I’d wanted to have this conversation somewhere more private, but it was either here or nowhere, so I spun around and said, “What you did to Shira was low.”
“You think I ratted out Shira? Why would I? Everyone in this whole place knows her story. I’m surprised they never caught her before.”
“Are you actually going to look me in my face and deny this?”
“Deny what?”
“What you did to Shira. What you did to me!”
She stopped short. “Excuse me?”
“I know what you did with the transcripts. And it’s going to come out.”
“What I did with the…” She trailed off. Her eyes flared with understanding, but I couldn’t tell if she was faking the expression or not. “I see what this is. You screwed up and got rejected from everywhere good, and you’re too entitled to admit it was your fault. You need a scapegoat.”
“No,” I said. “I saw what you did to my transcript. I saw it. Don’t deny it. And how many of your own grades did you go in and change? Did you bump that freshman English grade up to an A? I bet you did.”

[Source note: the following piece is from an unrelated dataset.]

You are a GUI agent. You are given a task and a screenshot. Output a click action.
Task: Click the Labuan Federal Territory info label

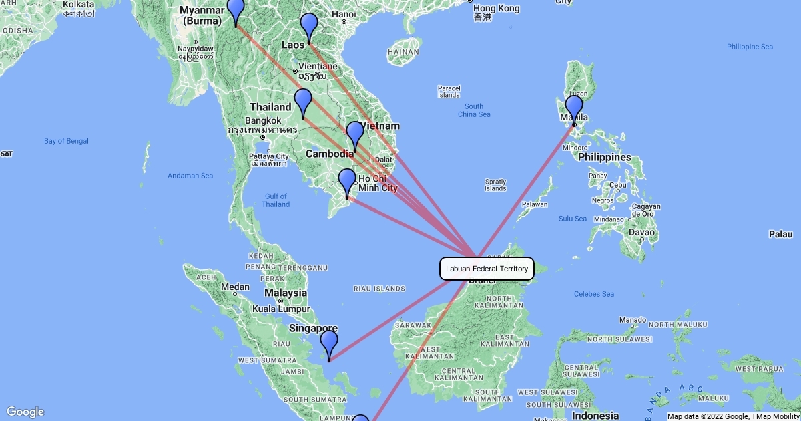coord(487,269)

“You are pathetic,” she said. “I can’t believe you. We live in a meritocracy, Michelle. You get what you earn. I earned my place at Harvard. And now you’re trying to blame me because you couldn’t hack it.”
“I hacked it. I hacked it fine.”
“Oh please. You show up with your ‘poor little me, my mom drives a Honda’ sob story, as if we’re supposed to feel sorry for you? Your mom’s a lawyer. You aren’t some underprivileged kid from the street. Your dad’s not in prison.” She hesitated. “He’s not, is he?”